Local water districts in Washington state and Colorado, where recreational marijuana is now legal, contract with federal water projects for supplies. Officials from some of those water districts said they assume the feds are going to turn off the spigots for marijuana growers.
“Certainly every indication we are hearing is that their policy will be that federal water supplies cannot be used to grow marijuana,” said Brian Werner at Northern Colorado Water Conservancy District, which handles approximately one-third of all water for northeastern Colorado and is the Bureau of Reclamation’s second-largest user in the number of irrigated acres.
Washington state’s Roza Irrigation District, which supplies federal water to approximately 72,000 acres in Yakima and Benton counties, has already issued a “precautionary message” to water customers that may be involved in state-legal cannabis growing.
“Local irrigation districts operating federal irrigation projects have recently been advised that under Federal Reclamation Law, it is likely project water cannot be delivered and utilized for purposes that are illegal under federal law,” wrote Roza district manager Scott Revell in letters to the Yakima and Benton county commissioners. “Presumably growing marijuana would fall into this category.”
Both Washington and Colorado legalized marijuana for medical use more than a decade ago.
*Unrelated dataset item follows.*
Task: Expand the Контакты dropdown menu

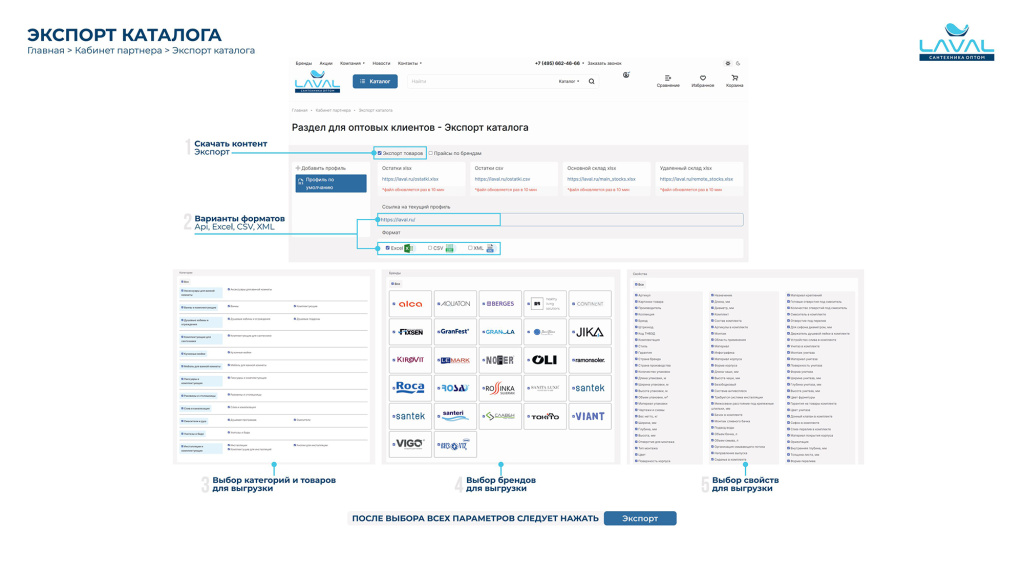Action: pos(410,63)
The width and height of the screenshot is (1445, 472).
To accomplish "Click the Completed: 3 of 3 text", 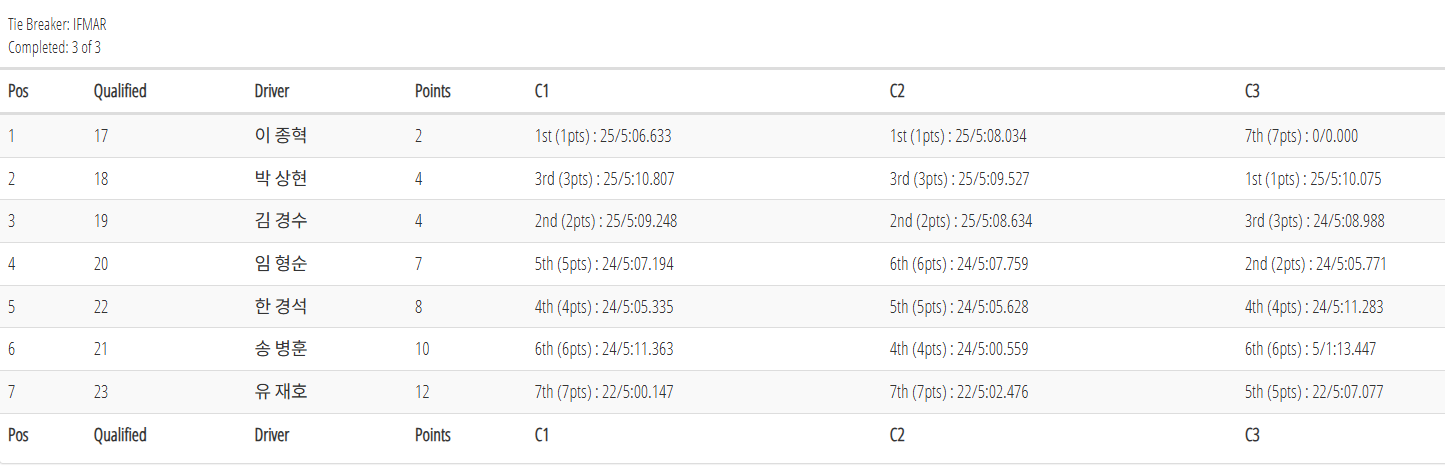I will point(54,46).
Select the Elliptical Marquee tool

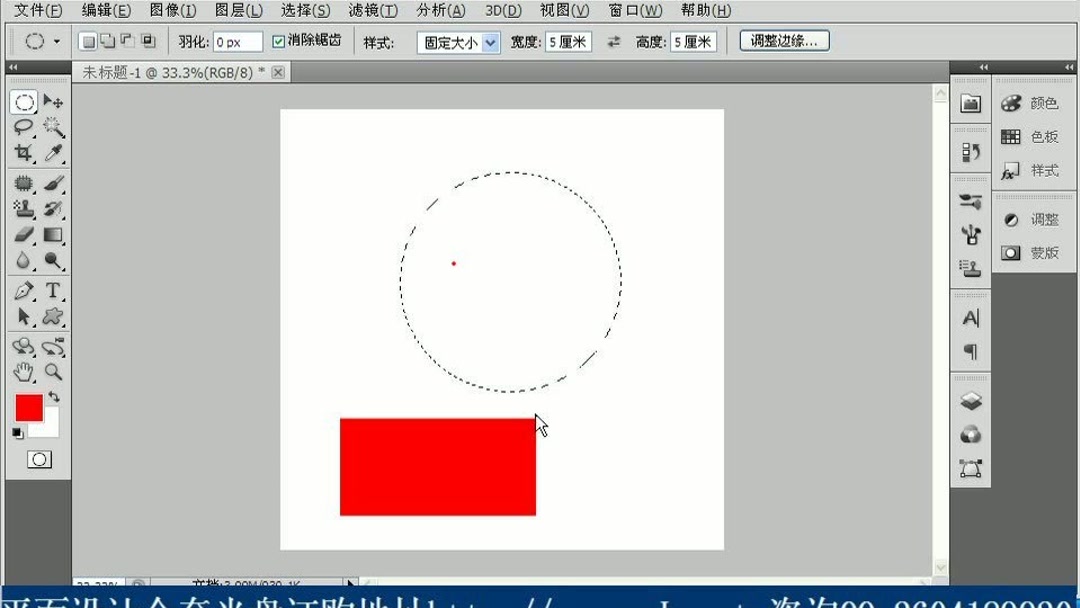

Pot remains illegal under federal law. Reclamation’s Soeth said that the issue of cutting off water supplies for marijuana has never come up before.
A Department of Justice official told HuffPost it has no comment on the water issue. The Bureau of Reclamation is likely to announce a decision this month. “We’re going to work with our water districts once that decision is made,” Soeth said.
Marijuana advocates condemned the possibility of a federal water ban for state-legal crops. Mason Tvert, communications director for Marijuana Policy Project and key backer of Amendment 64, which legalized marijuana for recreational use in Colorado, criticized the hypocrisy of a federal government that would prevent water access to some legal businesses and not others.
“If water is so precious and scarce that it can’t be used for state-legal marijuana cultivation, it shouldn’t be used for brewing and distilling more harmful intoxicating substances like beer and liquor,” Tvert said.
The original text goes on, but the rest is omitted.